When Nancy shot her rooster in To Love Or Shoot A Rooster I asked her if she ate it. She looked at me strangely and said no.
“How come people don’t eat roosters?” I asked Elizabeth…and Nancy…and Monte.
“They’re tough. Have to stew them.”
“Ohh,” I would reply, pretending like I understood. I was vegetarian for a VERY long time before last fall so I am still new at cooking up chicken. But I have read a fair amount of French and Italian cookbooks so I know how to stew.
Remember when I told you that Ethel had her head cut open but didn’t know how? I figured that she got caught on something. She is forever roaming the driveway and front yard. Then Peep looked like a brain surgery victim. Finally I noticed that Laverne no longer would go near the coop. Her head was so mutilated she looked like a burn patient. I started to panic. The chicks and ducklings go out to the coop this week and whoever is causing havoc in the coop will surely take them out. I had to figure out who it was.
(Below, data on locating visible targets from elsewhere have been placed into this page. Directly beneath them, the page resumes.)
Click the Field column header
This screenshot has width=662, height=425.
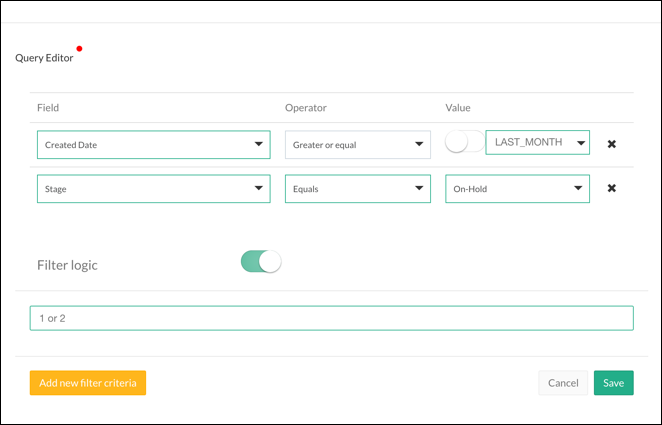[x=48, y=107]
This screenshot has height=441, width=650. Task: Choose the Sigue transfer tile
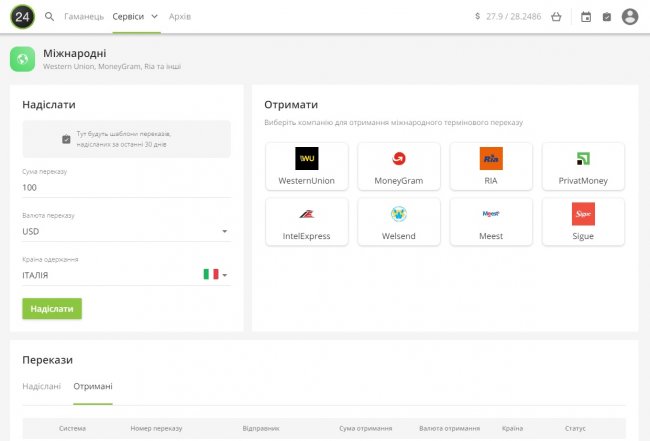pos(583,221)
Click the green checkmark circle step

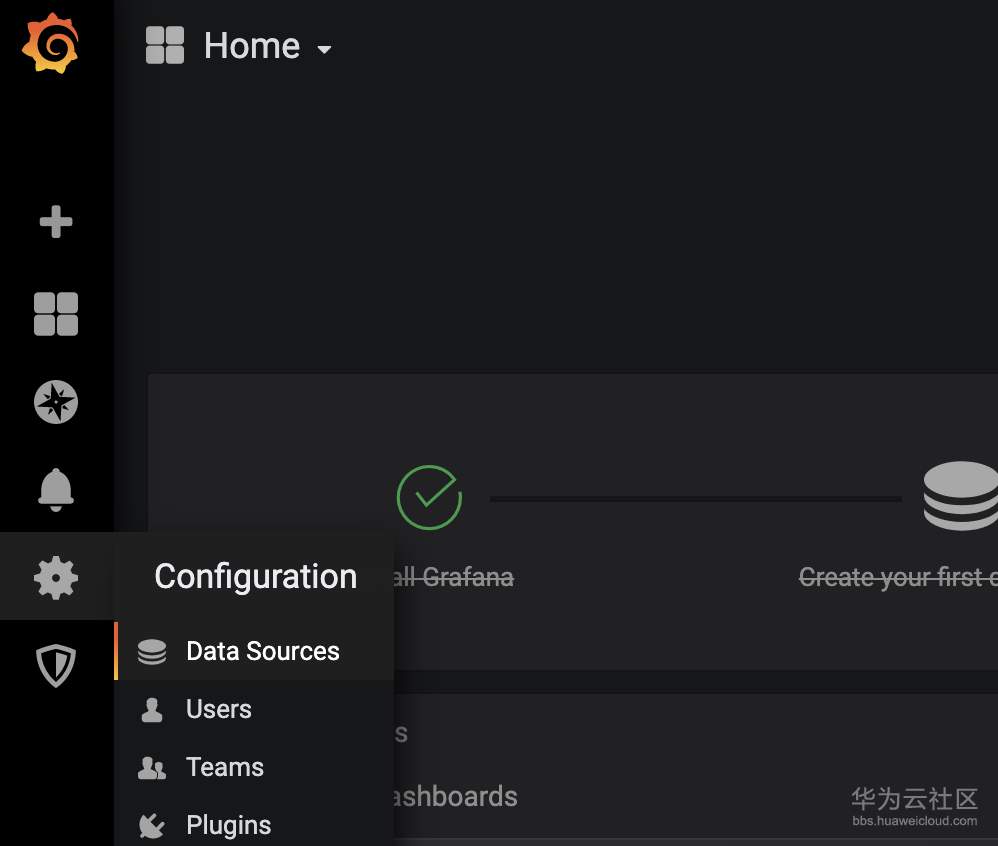[429, 497]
Sandy and I sat in the back yard two weeks ago nursing our glasses of wine, talking about everything at once, when we heard commotion. Shirley was hollering and Henry was trying to get her in…ahem…position. “She’s down for you, you Dummy!” Sandy yelled at him. Even though Shirley had squatted, Henry was pecking her in the head.
This created a moral dilemma for me. I have been avidly designing a farm with an environment that if you are here, you are safe. Henry was screwing this up for me. When he ripped Ethel’s comb clear off her head I mentioned it to Lisa. She said that he was a really mean rooster and that was indeed not normal. But he’s so nice to me! I cried. Henry has been very nice to me and everyone that comes around. He won’t sit on your lap or anything, but he isn’t one of those roosters that chases you down, talons bared. And he is so damn good looking. Such a shame. I called John.
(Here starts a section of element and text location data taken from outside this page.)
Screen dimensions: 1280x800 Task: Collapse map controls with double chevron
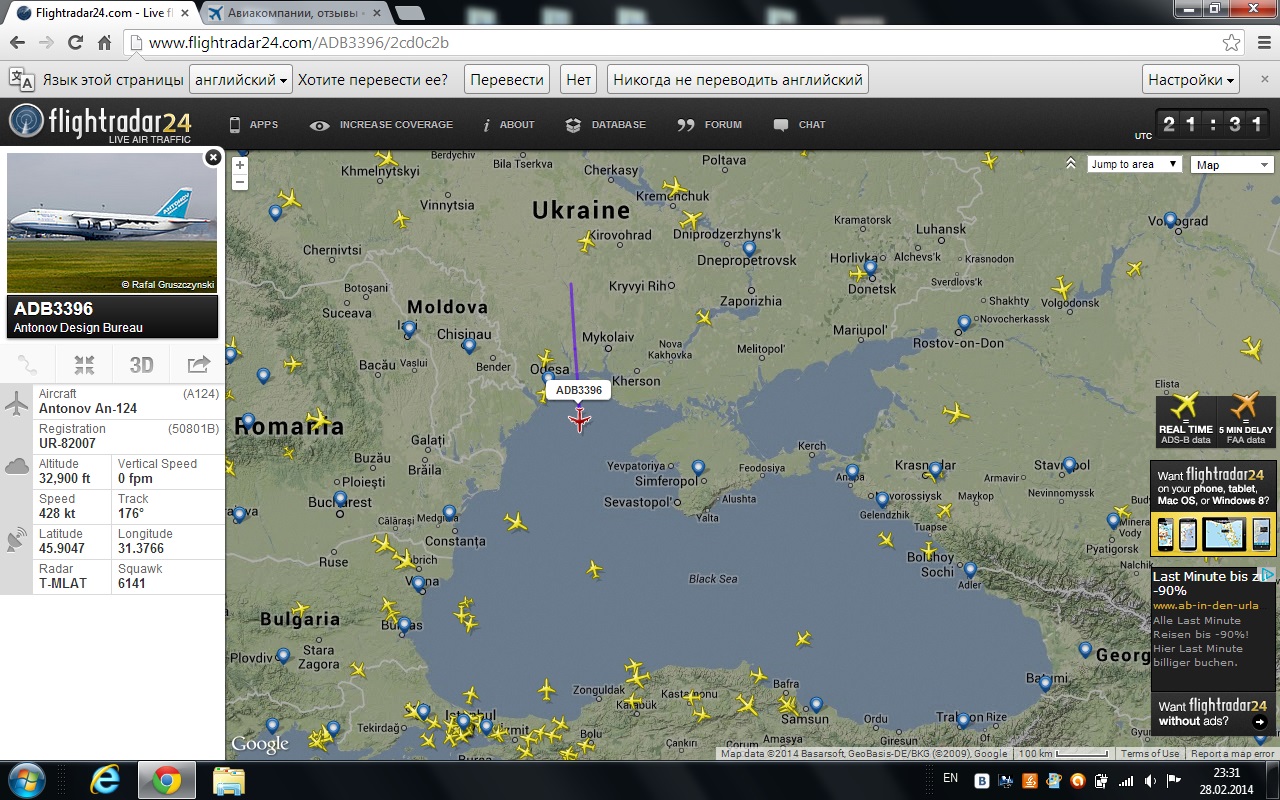(1071, 164)
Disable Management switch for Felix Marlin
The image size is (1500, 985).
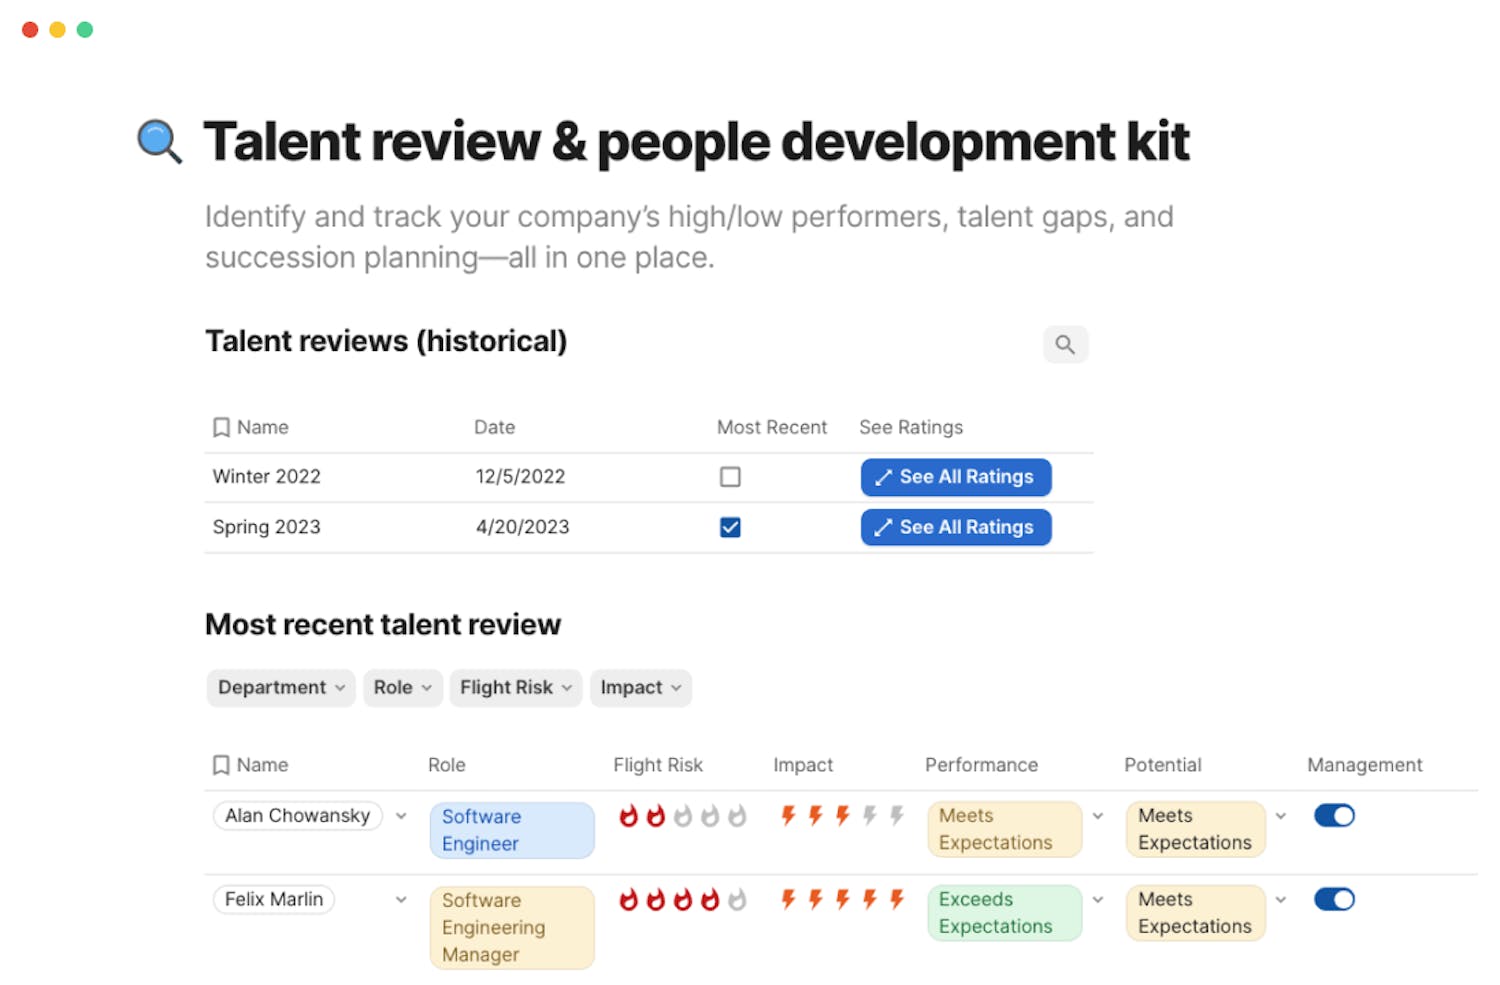(x=1334, y=900)
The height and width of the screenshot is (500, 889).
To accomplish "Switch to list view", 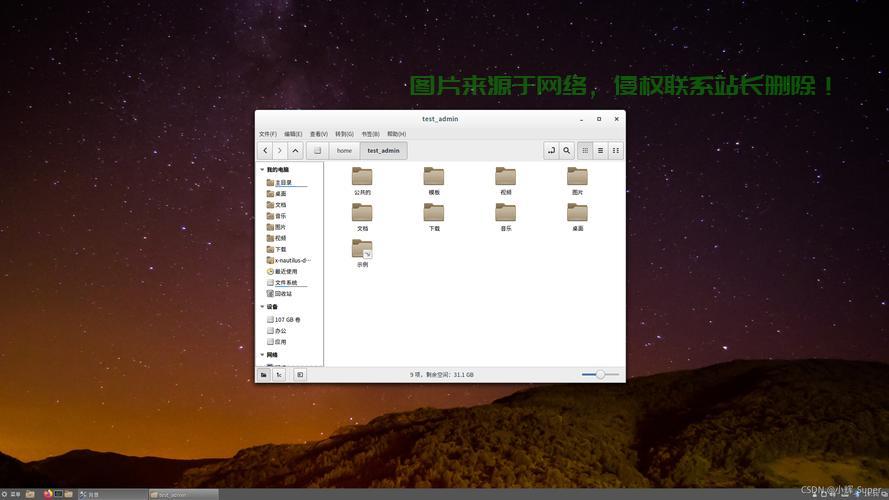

John was raised straight back woods. His joke is that they had running water when he was a kid, you had to run to the creek to get it! If there is indeed a crisis or apocalypse, John’s gonna be alright. I am going over there in such a scenario. I tentatively called him and squeaked, “Do you know how to process a chicken?” He laughed. Of course he does, he and his son processed thirty chickens last fall.
“You didn’t name him, did you?” John asked.
“Who, Henry? No…”
“But what if it wasn’t him hurting the hens?” my last deranged attempt at reprieve. Doug just looked at me. He loaded Henry up in a dog crate and took him to John. A few hours later John brought me an empty dog kennel and a bag with a plucked chicken in it. “Oh no!” I cried, as if I forgot what he was asked to do.
I channeled my grandmothers and homesteading foremothers and stuck Henry…I mean the rooster…in the pot. I filled it with water and half a bottle of wine. Half an onion, several cloves of garlic, bunches of rosemary, sage, and thyme and set him to cook. The house filled with the lovely aroma of chicken broth and herbs. Five hours later I turned the heat off and an hour later went to strip the meat off. It was stingy and some places tough. He didn’t look like a regular hen. I put the meat in a little cream soup and served it over biscuits.
We each took a bite, thankful for the first meat we raised organically and cooked ourselves. It was slimy, stringy, it was disgusting. We went and got pizza.
So, that is why you don’t eat a rooster. Let’s hope the new chicks and ducklings are all female! All of the hens have returned home and are happily and safely wandering around the coop.